Nicky Grant

Personal information
- Full name: Nichola Anne Grant
- Date of birth: 13 August 1976 (age 49)
- Place of birth: Aberdeen, Scotland
- Position: Midfielder

Senior career*
- Years: Team / Apps / (Gls)
- Cove Rangers
- Cumbernauld United
- 0000–2001: Stenhousemuir
- 2001: ÍBV / 10 / (3)
- 2002: Arsenal
- 2002–2003: Glasgow City
- 2003: 1. FFC Frankfurt
- 2003–2005: Kilmarnock Ladies
- 2005: Doncaster Rovers Belles
- 2005–2006: Hibernian Ladies
- 2006–2010: Hamilton Academical Ladies
- 2007: QBIK
- 2011: Celtic Ladies
- 2011: Hamilton Academical Ladies
- 2012: Forfar Farmington

International career^{‡}
- 1993–2006: Scotland / 98 / (7)

= Nicky Grant =

Scottish footballer

Nichola Anne "Nicky" Grant (born 13 August 1976) was a Scottish international footballer, who played as a midfielder. She last played professionally in the Scottish Women's Premier League for Forfar Farmington, having previously played in England for Arsenal and Doncaster Rovers Belles as well as in Iceland, Germany and Sweden. Grant amassed over 90 appearances for the Scotland women's national football team.

==Club career==
Born in Aberdeen and brought up in Elgin, Grant first came to prominence as a member of a successful Cove Rangers team, where she signed an individual paid contract (the first such deal in Scottish football). She scored twice in the 1995 Scottish Women's Cup final as Cove beat Cumbernauld United 5–1 at McDiarmid Park, and twice in the 1996 final as they defeated Aberdeen by the same score at the same venue. They won the trophy for the third time in 1997. After switching to Cumbernauld United, Grant won a domestic treble in 1997–98.

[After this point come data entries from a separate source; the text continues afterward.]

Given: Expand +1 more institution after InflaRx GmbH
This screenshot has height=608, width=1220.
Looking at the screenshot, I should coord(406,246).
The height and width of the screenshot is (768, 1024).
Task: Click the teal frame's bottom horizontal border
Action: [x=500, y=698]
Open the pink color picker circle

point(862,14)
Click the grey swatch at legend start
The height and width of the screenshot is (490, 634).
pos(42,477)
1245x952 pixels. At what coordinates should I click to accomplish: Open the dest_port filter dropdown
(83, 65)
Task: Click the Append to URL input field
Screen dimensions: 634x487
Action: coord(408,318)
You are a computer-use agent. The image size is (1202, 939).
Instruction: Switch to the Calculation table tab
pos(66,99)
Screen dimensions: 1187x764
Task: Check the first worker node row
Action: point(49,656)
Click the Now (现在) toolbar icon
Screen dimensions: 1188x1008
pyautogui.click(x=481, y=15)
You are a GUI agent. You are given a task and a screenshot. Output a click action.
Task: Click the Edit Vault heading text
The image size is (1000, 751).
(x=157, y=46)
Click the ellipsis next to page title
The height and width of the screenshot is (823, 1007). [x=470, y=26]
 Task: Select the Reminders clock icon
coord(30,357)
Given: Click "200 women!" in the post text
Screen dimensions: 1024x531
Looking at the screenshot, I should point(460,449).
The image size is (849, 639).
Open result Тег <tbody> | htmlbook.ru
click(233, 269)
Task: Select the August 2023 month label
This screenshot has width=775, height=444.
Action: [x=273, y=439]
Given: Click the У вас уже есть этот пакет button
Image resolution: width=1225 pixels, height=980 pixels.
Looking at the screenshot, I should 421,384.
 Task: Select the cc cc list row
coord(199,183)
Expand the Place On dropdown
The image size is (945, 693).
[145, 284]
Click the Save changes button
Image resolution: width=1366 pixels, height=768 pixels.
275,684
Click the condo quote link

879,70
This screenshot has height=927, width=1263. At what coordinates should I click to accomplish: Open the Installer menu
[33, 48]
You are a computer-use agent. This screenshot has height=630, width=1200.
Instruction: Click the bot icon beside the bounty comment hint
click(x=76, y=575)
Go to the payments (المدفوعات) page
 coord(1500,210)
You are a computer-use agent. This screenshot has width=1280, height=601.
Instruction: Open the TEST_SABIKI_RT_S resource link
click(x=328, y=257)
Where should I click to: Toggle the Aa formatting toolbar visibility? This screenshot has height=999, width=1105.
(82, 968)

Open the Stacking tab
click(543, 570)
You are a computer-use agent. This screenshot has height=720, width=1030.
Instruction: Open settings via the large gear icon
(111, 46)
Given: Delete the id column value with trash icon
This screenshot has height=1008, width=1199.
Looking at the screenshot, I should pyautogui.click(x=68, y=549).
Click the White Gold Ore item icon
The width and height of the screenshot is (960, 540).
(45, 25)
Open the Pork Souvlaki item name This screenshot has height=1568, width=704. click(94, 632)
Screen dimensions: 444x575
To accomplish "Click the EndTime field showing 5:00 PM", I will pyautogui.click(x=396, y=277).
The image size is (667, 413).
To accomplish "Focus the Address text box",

In the 2000 Scottish Women's Cup final, Grant scored four goals in Stenhousemuir's 9–0 win over Clyde.

Grant spent the 2001 summer season in Iceland with ÍBV and scored three goals in ten Úrvalsdeild appearances. She then collected an FA Women's Premier League winners medal with Arsenal Ladies in 2002, but did not wish to move to London long-term. In 2003 Grant joined Frauen Bundesliga champions 1. FFC Frankfurt as a full–time professional. She did not remain in Germany for long due to injuries and returned to Scotland to work as a teacher while playing for Kilmarnock.

In January 2005, Grant rejected an approach from Sunderland in favour of Doncaster Rovers Belles. Grant helped Doncaster avoid relegation by scoring the second goal in a vital 2–0 win over Bristol City, but she was sent off for removing her shirt in celebration.

In summer 2007 she joined Swedish Damallsvenskan club QBIK at the invitation of international teammate Ifeoma Dieke.

After a spell at Hamilton Academical, Grant signed for Celtic in 2011. She returned to Accies during the Scottish Women's Premier League mid–season break. Grant signed for Forfar Farmington ahead of the 2012 season, after moving to the Angus area for work reasons.

==International career==
Grant made her senior debut for Scotland against Italy in October 1993. The Scots were beaten 4–0 in the 1995 UEFA Women's Championship qualification match hosted in Senigallia.

In summer 2003 Grant had a disagreement with the Scotland management team and spent a year out of the national team. She was recalled in July 2004 after her Kilmarnock Ladies manager Jim Chapman interceded.

==Career outwith playing==

Nicky taught at schools in West Lothian where her principal subject was physical education and she became depute head at Kemnay Academy, Aberdeenshire. In 2016 Nicky was appointed depute head teacher at Elgin High School with Moray Council. In December 2018 she was appointed as the head teacher of Alness Academy.

In October 2019 she was appointed as head of education services at Highland Council and was promoted to education ECO in July 2021. She left the post in April 2024. In November 2024 she took on the role of operations and commercial manager at Elgin City F.C..

==Personal life==
Grant's brother Graeme is also a footballer, who played with Buckie Thistle and Forres Mechanics in the Highland Football League, as well as spending 2002–03 with Elgin City in the Scottish Football League Third Division.